Gardening Articles: Edibles :: Small Fruits & Berries
by National Gardening Association Editors
- Choose a variety that is recommended for your climate. Grapes require a long, frost-free growing season.
- Grapes start to bear 2 years after 1-year-old vines are planted. Established vines will yield up to 15 pounds of grapes per year, 30 to 40 pounds from a muscadine.
- Plant grapes in the spring.
- Select a site with deep, well-drained, loose soil in full sun.
- Set up a trellis system before planting.
- Space vines 6 to 10 feet apart (16 feet for muscadines).
- For each vine, dig a planting hole 12 inches deep and 12 inches wide. Fill with 4 inches of topsoil. Trim off broken roots and set the vine into the hole slightly deeper than it grew in the nursery.
- Cover the roots with 6 inches of soil and tamp down. Fill with the remaining soil, but don't tamp this down.
- Prune the top back to two or three buds at planting time and follow the first-year training steps.
- Prune annually when the vines are dormant according to the training system you select.

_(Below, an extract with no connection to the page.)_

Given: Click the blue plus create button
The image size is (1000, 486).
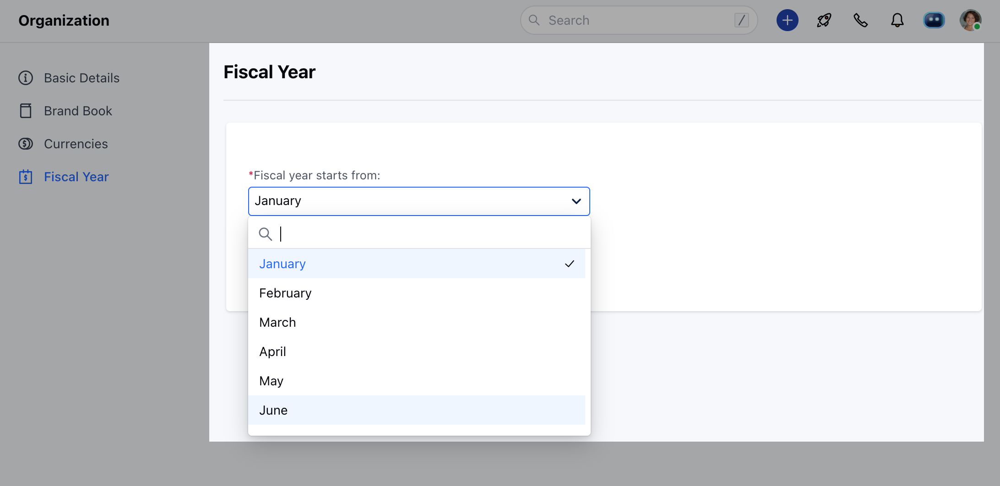Looking at the screenshot, I should (787, 21).
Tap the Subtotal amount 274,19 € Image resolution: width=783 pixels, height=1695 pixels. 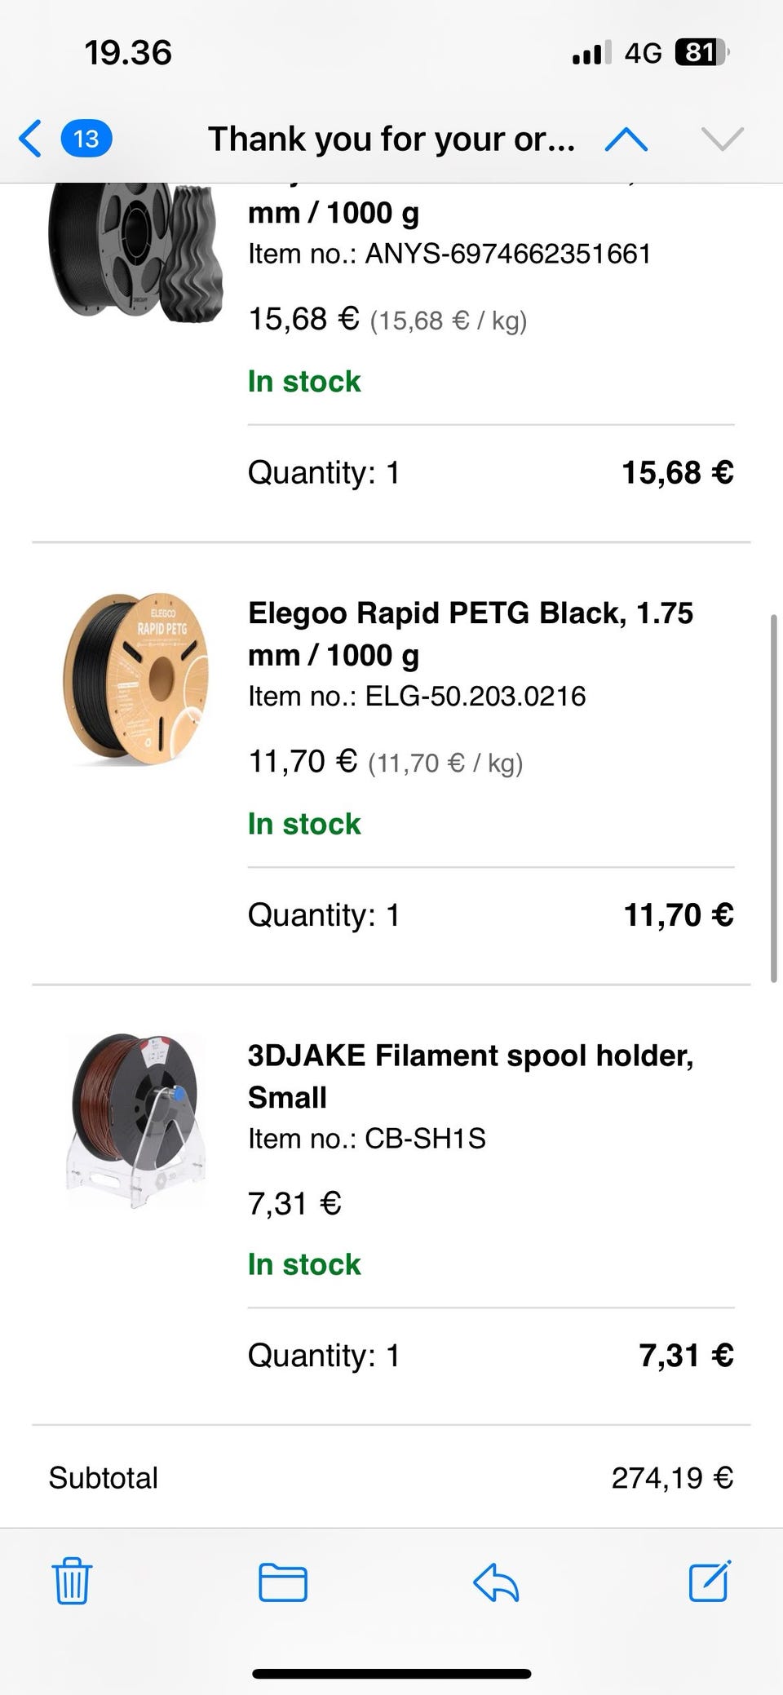[672, 1477]
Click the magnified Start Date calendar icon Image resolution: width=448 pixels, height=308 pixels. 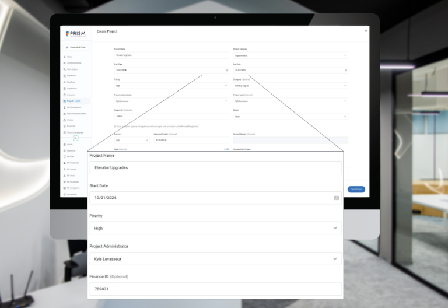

- Do not fertilize unless the soil is very poor or the plants show poor foliage color or signs of nutrient deficiencies.
- Cultivate shallowly around the base of plants to control weeds.
- Drape netting over vines to prevent birds from destroying your harvest.
- See our article Fruit Pests and Diseases for controls of common grape pests such as aphid, scale, anthracnose, and black rot.
- Grapes will only ripen on the vine. As they ripen, the sugar content rises to about 20 percent.
- Harvest table grapes when the flavor is right; harvest wine grapes when they reach the appropriate sugar content.